1. Franny and Zooey, J.D. Salinger
2. The Bull from the Sea, Mary Renault
3. The Fox in the Attic, Richard Hughes
4. The Agony and the Ecstasy,Irving Stone
5. Ship of Fools, Katherine Anne Porter
April 22, 1962: Just as hippiedom and the civil rights movement were beginning to sweep through America, 1962’s best-selling fiction made a return to magical eras of the past — to early 20th-century New York in J.D. Salinger’s Franny and Zooey to classical Athens in Mary Renault’s The Bull From the Sea to the Italian Renaissance via Irving Stone’s pseudo-biographical novel about Michelangelo, The Agony and the Ecstasy. But the list also reflects the darker times lurking beneath the magic, through the personal predicaments of a boy coming of age after World War I in Richard Hughes’ The Fox in the Attic.
1. Fine Things,Danielle Steel
2. Windmills of the Gods, Sidney Sheldon
3. Bolt, Dick Francis
4. Destiny, Sally Beauman
5. The Eyes of the Dragon, Stephen King
April 19, 1987: Two authors who are still household names today graced the top five fiction best-sellers in 1987, Danielle Steel and Stephen King. Such thrilling, emotionally charged and intriguing novels took their place on the best-selling list quickly, but it was the authors who proved they were there to stay.
1.Three Fates, Nora Roberts
2. Everything’s Eventual, Stephen King
3. The Nanny Diaries, Emma McLaughlin and Nicola Kraus
4. The Summons, John Grisham
5. 2nd Chance, James Patterson with Andrew Gross
April 21, 2002: The 2002 list of best-selling fiction again bore witness to some of the most popular, best-known names in the literary world claiming their spots on the list, with Nora Roberts, Stephen King, John Grisham and James Patterson all placing among the top five. The only authors not sold in your local grocery store? Emma McLaughlin and Nicola Kraus, co-authors of The Nanny Diaries, a satirical take on the culture of the rich and powerful in New York City through the eyes of a nanny in Manhattan’s Upper East Side.
1. I Heard That Song Before, Mary Higgins Clark
2. Nineteen Minutes, Jodi Picoult
3. Kingdom Come, Tim LaHaye and Jerry B. Jenkins
4. Obsession,Jonathan Kellerman
5. White Night,Jim Butcher
April 22, 2007: A focus on the dark underbellies of society is reflected in the 2007 list, with four out of the top five best-sellers relating to murder.
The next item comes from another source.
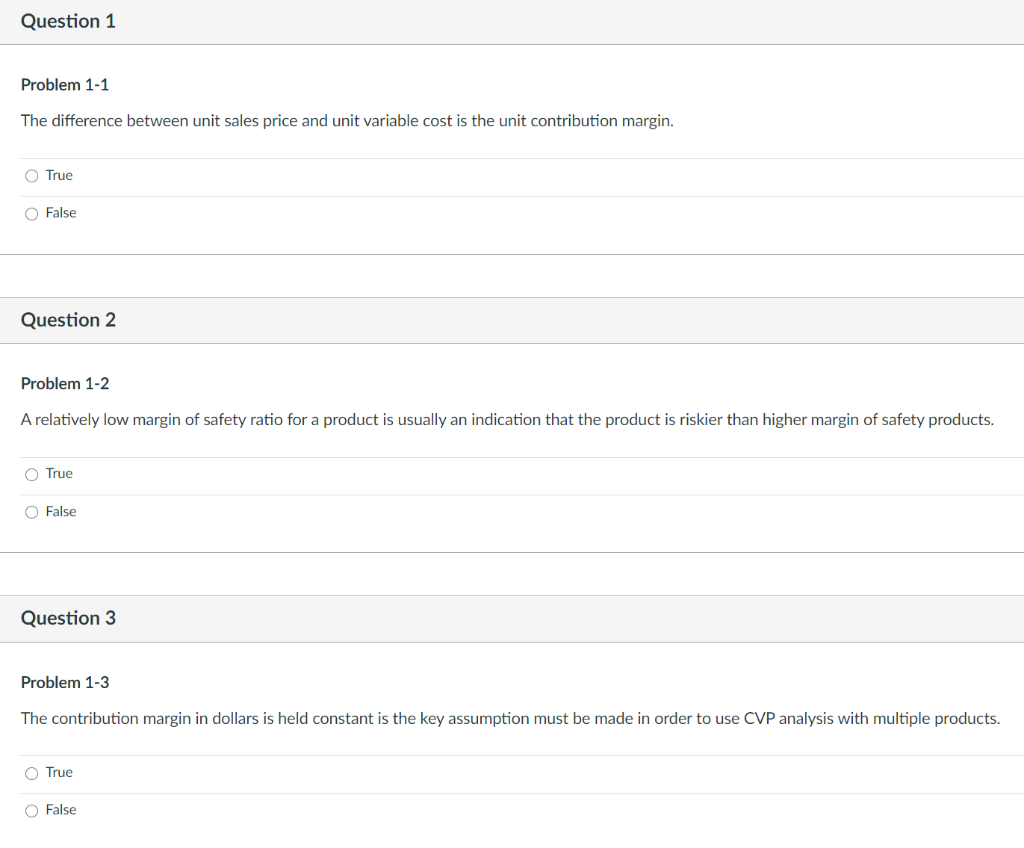Click the Problem 1-2 label
The image size is (1024, 848).
[65, 383]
In Mary Higgins Clark’s I Heard That Song Before, Clark’s protagonist marries a murder suspect; a New Hampshire town reels in the aftermath of a high school shooting in Jodi Picoult’s Nineteen Minutes; Jonathan Kellerman’s Obsession details an investigation of a deathbed murder confession; and in Jim Butcher’s White Night, a supernatural murderer preys on wizards in Chicago.
1. The Lost Years, Mary Higgins Clark
2. Guilty Wives, James Patterson and David Ellis
3. Sacré Bleu, Christopher Moore
4. The Limpopo Academy of
Private Detection, Alexander McCall Smith
5. The Shoemaker’s Wife, Adriana Trigiani
April 20, 2012: This year’s fiction best-sellers are all about investigation. Mary Higgins Clark’s protagonist in The Lost Years searches for her father’s killer and missing biblical documents. In Guilty Wives by James Patterson and David Ellis, four friends on a harmless girls’ vacation to Monte Carlo find themselves in prison, falsely accused of murder. In his novel Sacré Bleu, Christopher Moore sets out to answer a historical question: Did Vincent van Gogh really kill himself?